### What you need to do
Retype the entries. Match them exactly.

### Provided information
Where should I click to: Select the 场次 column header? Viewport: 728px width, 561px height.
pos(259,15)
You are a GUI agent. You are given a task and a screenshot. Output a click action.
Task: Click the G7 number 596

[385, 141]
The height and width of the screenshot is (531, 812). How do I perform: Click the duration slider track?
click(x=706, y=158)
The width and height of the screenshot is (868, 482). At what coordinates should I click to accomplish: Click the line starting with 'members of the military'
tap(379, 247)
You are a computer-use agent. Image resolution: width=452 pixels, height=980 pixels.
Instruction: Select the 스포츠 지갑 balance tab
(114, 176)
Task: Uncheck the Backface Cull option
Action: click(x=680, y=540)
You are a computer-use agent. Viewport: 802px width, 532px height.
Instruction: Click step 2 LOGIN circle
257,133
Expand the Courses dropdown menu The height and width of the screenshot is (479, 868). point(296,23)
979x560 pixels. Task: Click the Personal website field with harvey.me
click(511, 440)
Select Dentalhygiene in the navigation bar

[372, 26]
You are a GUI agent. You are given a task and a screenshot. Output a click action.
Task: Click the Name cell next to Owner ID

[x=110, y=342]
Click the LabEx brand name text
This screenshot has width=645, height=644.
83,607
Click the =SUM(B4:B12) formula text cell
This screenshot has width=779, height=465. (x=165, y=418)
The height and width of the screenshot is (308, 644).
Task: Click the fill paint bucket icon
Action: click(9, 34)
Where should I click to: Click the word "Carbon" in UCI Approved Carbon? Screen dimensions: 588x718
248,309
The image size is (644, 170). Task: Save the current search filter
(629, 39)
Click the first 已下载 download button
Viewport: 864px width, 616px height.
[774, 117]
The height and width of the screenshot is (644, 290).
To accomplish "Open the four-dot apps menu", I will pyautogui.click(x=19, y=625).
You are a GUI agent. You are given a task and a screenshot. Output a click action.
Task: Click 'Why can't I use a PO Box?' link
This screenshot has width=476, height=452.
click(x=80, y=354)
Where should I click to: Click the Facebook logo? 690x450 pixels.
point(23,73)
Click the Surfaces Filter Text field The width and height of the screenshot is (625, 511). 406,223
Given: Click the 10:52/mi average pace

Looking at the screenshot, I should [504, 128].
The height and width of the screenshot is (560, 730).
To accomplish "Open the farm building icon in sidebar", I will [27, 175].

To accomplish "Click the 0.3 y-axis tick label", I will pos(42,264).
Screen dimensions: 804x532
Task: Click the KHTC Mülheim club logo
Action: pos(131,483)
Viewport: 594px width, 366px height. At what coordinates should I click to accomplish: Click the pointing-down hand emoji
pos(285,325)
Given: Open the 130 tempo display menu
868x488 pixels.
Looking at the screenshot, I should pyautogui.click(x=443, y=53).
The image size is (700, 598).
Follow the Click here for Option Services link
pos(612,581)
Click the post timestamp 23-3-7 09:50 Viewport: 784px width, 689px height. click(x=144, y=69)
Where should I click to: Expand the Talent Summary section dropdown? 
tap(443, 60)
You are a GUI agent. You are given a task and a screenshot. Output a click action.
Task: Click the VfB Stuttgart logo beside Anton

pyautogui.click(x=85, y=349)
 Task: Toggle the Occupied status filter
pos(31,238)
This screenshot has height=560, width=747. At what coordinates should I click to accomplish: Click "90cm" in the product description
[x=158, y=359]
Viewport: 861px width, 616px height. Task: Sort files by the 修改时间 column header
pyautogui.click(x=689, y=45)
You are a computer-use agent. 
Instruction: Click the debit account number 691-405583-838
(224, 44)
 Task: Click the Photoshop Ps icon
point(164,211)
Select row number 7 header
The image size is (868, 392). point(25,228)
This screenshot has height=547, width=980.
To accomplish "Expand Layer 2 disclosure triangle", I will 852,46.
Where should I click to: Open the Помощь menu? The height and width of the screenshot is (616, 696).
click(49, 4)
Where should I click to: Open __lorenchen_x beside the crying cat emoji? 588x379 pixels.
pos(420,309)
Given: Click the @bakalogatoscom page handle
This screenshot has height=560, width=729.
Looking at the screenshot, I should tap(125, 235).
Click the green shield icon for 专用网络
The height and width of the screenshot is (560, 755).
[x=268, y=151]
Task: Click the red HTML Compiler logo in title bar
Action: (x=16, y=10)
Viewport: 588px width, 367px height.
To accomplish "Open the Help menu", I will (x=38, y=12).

### Solution for this exercise
Where should I click to: Select the 场次 column header? Viewport: 728px width, 561px height.
pos(259,15)
You are a GUI agent. You are given a task and a screenshot. Output a click action.
Task: Click the G7 number 596

[385, 141]
The height and width of the screenshot is (531, 812). How do I perform: Click the duration slider track?
click(x=706, y=158)
The width and height of the screenshot is (868, 482). At what coordinates should I click to accomplish: Click the line starting with 'members of the military'
tap(379, 247)
You are a computer-use agent. Image resolution: width=452 pixels, height=980 pixels.
Instruction: Select the 스포츠 지갑 balance tab
(114, 176)
Task: Uncheck the Backface Cull option
Action: click(x=680, y=540)
You are a computer-use agent. Viewport: 802px width, 532px height.
Instruction: Click step 2 LOGIN circle
257,133
Expand the Courses dropdown menu The height and width of the screenshot is (479, 868). point(296,23)
979x560 pixels. Task: Click the Personal website field with harvey.me
click(511, 440)
Select Dentalhygiene in the navigation bar

[372, 26]
You are a GUI agent. You are given a task and a screenshot. Output a click action.
Task: Click the Name cell next to Owner ID

[x=110, y=342]
Click the LabEx brand name text
This screenshot has width=645, height=644.
83,607
Click the =SUM(B4:B12) formula text cell
This screenshot has width=779, height=465. (x=165, y=418)
The height and width of the screenshot is (308, 644).
Task: Click the fill paint bucket icon
Action: click(9, 34)
Where should I click to: Click the word "Carbon" in UCI Approved Carbon? Screen dimensions: 588x718
248,309
The image size is (644, 170). Task: Save the current search filter
(629, 39)
Click the first 已下载 download button
Viewport: 864px width, 616px height.
[774, 117]
The height and width of the screenshot is (644, 290).
To accomplish "Open the four-dot apps menu", I will pyautogui.click(x=19, y=625).
You are a GUI agent. You are given a task and a screenshot. Output a click action.
Task: Click 'Why can't I use a PO Box?' link
This screenshot has width=476, height=452.
click(x=80, y=354)
Where should I click to: Click the Facebook logo? 690x450 pixels.
point(23,73)
Click the Surfaces Filter Text field The width and height of the screenshot is (625, 511). 406,223
Given: Click the 10:52/mi average pace

Looking at the screenshot, I should [504, 128].
The height and width of the screenshot is (560, 730).
To accomplish "Open the farm building icon in sidebar", I will [27, 175].

To accomplish "Click the 0.3 y-axis tick label", I will pos(42,264).
Screen dimensions: 804x532
Task: Click the KHTC Mülheim club logo
Action: pos(131,483)
Viewport: 594px width, 366px height. At what coordinates should I click to accomplish: Click the pointing-down hand emoji
pos(285,325)
Given: Open the 130 tempo display menu
868x488 pixels.
Looking at the screenshot, I should pyautogui.click(x=443, y=53).
The image size is (700, 598).
Follow the Click here for Option Services link
pos(612,581)
Click the post timestamp 23-3-7 09:50 Viewport: 784px width, 689px height. click(x=144, y=69)
Where should I click to: Expand the Talent Summary section dropdown? 
tap(443, 60)
You are a GUI agent. You are given a task and a screenshot. Output a click action.
Task: Click the VfB Stuttgart logo beside Anton

pyautogui.click(x=85, y=349)
 Task: Toggle the Occupied status filter
pos(31,238)
This screenshot has height=560, width=747. At what coordinates should I click to accomplish: Click "90cm" in the product description
[x=158, y=359]
Viewport: 861px width, 616px height. Task: Sort files by the 修改时间 column header
pyautogui.click(x=689, y=45)
You are a computer-use agent. 
Instruction: Click the debit account number 691-405583-838
(224, 44)
 Task: Click the Photoshop Ps icon
point(164,211)
Select row number 7 header
The image size is (868, 392). point(25,228)
This screenshot has height=547, width=980.
To accomplish "Expand Layer 2 disclosure triangle", I will 852,46.
Where should I click to: Open the Помощь menu? The height and width of the screenshot is (616, 696).
click(49, 4)
Where should I click to: Open __lorenchen_x beside the crying cat emoji? 588x379 pixels.
pos(420,309)
Given: Click the @bakalogatoscom page handle
This screenshot has height=560, width=729.
Looking at the screenshot, I should tap(125, 235).
Click the green shield icon for 专用网络
The height and width of the screenshot is (560, 755).
[x=268, y=151]
Task: Click the red HTML Compiler logo in title bar
Action: (x=16, y=10)
Viewport: 588px width, 367px height.
To accomplish "Open the Help menu", I will (x=38, y=12).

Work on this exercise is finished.